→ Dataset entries
*** Begin section ***

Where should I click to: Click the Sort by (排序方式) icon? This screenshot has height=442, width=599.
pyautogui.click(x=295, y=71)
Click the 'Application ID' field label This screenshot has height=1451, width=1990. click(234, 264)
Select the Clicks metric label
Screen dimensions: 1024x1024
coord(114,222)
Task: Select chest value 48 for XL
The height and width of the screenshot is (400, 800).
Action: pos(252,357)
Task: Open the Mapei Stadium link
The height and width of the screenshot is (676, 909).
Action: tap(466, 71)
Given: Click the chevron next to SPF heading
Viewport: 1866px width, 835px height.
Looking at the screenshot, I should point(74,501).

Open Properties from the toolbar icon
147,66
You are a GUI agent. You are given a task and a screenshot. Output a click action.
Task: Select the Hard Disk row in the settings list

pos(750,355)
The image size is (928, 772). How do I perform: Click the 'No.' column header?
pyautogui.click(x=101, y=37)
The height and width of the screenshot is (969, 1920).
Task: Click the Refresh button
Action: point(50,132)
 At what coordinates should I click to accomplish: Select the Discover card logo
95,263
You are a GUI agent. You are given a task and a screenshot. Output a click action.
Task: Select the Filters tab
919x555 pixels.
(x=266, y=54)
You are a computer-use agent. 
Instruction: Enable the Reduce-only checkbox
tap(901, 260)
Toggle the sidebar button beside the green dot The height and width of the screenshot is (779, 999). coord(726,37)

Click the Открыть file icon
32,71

*** End section ***

→ Assignment
Repeat word for word the lines running from the line containing "At what coordinates" to the end of the entries above, inclusive.

→ Problem solution
 At what coordinates should I click to accomplish: Select the Discover card logo
95,263
You are a GUI agent. You are given a task and a screenshot. Output a click action.
Task: Select the Filters tab
919x555 pixels.
(x=266, y=54)
You are a computer-use agent. 
Instruction: Enable the Reduce-only checkbox
tap(901, 260)
Toggle the sidebar button beside the green dot The height and width of the screenshot is (779, 999). coord(726,37)

Click the Открыть file icon
32,71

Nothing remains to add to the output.